«Riti voodoo per farmi prostituire». Chiesti dieci anni, viene assolta

Il processo Donna nigeriana residente nel Comasco giudicata non colpevole. Era stata accusata da una ventenne di riduzione in schiavitù

Aveva dichiarato di essere stata ridotta in schiavitù ad appena 20 anni, tenuta sotto il giogo dei riti Voodoo, molto temuti da lei che era nigeriana. Aveva raccontato che per compiere questi riti le avevano prelevato ciocche di capelli e le avevano fatto bere del sangue animale. Accuse che la giovane aveva rivolto contro una connazionale che abita a Como, Salome Salomon, 35 anni, finita nei guai con una serie di ipotesi di reato pesantissime che parlavano di «riduzione e mantenimento in schiavitù», tratta di persone (aggravato «da fatti diretti allo sfruttamento della prostituzione») e pure di interruzione di gravidanza non consensuale. Attività di prostituzione che si sarebbe svolta tra la periferia di Como e un appartamento di Ponte San Pietro (Bergamo) che l’indagata aveva preso in affitto.

La sentenza

Sembrava un racconto ai limiti dell’incredibile, ed effettivamente per i giudici lo era. Perché ieri mattina, al termine di un processo che si è tenuto di fronte alla Corte d’Assise di Bergamo, l’imputata che da anni vive a Como è stata assolta perché il fatto non sussiste, dopo che l’accusa aveva chiesto una pena a 10 anni. Invece è stata accolta la richiesta degli avvocati della difesa, Alessandro Borghi e Selene Marsiglia.

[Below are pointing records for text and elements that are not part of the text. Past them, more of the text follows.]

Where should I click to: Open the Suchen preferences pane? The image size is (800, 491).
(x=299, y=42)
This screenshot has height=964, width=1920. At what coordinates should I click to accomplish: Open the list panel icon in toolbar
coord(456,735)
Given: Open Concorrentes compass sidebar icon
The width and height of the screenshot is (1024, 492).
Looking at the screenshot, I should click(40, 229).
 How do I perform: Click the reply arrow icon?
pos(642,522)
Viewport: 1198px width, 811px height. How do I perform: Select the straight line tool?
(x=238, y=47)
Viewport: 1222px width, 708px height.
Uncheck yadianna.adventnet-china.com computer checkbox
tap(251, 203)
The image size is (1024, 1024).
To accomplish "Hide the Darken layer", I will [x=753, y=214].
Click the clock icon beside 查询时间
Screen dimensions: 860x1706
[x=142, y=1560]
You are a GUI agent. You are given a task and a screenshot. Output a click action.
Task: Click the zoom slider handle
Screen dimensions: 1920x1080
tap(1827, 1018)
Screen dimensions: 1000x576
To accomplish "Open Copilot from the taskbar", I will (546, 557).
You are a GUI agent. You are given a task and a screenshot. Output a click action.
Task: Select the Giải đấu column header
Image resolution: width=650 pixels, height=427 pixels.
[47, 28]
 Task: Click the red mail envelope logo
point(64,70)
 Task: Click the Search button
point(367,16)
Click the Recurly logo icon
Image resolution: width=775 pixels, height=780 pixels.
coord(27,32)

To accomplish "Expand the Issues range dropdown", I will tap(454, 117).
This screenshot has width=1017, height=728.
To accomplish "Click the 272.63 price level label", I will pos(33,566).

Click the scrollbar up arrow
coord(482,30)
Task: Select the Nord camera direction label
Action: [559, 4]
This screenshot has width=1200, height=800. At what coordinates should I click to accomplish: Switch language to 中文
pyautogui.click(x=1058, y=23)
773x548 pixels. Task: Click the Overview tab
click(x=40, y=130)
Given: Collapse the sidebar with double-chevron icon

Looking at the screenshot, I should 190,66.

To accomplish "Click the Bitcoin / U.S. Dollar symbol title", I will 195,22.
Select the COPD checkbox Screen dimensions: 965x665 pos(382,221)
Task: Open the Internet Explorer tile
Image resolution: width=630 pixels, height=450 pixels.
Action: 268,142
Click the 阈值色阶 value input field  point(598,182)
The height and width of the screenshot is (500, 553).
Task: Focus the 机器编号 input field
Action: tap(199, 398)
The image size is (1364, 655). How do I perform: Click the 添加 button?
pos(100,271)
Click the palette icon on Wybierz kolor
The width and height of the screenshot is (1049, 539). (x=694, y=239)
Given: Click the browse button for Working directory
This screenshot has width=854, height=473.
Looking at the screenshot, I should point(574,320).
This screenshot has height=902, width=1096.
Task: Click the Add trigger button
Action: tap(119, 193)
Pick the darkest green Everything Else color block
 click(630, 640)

Le motivazioni non sono note. È possibile che le accuse fatte dalla giovane nigeriana contro la connazionale non siano state ritenute credibili, anche perché mai confermate in aula nonostante diversi tentativi di farla testimoniare. Il processo, infatti, è durato molto, proprio in seguito alla necessità di far sentire la giovane nel frattempo scomparsa dalla Baviera dove si era rifugiata chiedendo protezione proprio in seguito ai fatti avvenuti in Italia. La ventiquattrenne era poi stata intercettata di nuovo in Nigeria, tornata nel punto dove sarebbe iniziata la presunta tratta di esseri umani, quindi evidentemente non spaventata da quello che avrebbe potuto accadergli.

L’indagine

Ad indagare su questa storia era stata la Direzione Distrettuale Antimafia di Brescia che aveva messo nel mirino una presunta tratta di persone dall’Africa al Comasco e alla Bergamasca. Alla base delle accuse c’era però il racconto della ventenne che riferiva di come, approfittando della sua situazione di vulnerabilità, la connazionale l’avesse fatta arrivare in Italia per sfruttarla.

La giovane disse di essere passata dal deserto, dalla Libia, poi di aver attraversato il Mediterraneo per arrivare infine in Calabria e in Lombardia. Qui, con l’inganno e sotto la minaccia di riti Voodoo, disse di essere stata costretta per anni (tra il 2011 e il 2015) alla prostituzione che praticava sia in strada a Como, sia in una casa della provincia di Bergamo.

Accuse infondate, è stato sentenziato ieri. Senza che tra l’altro la presunta vittima abbia mai fatto nulla per sostenerle in aula.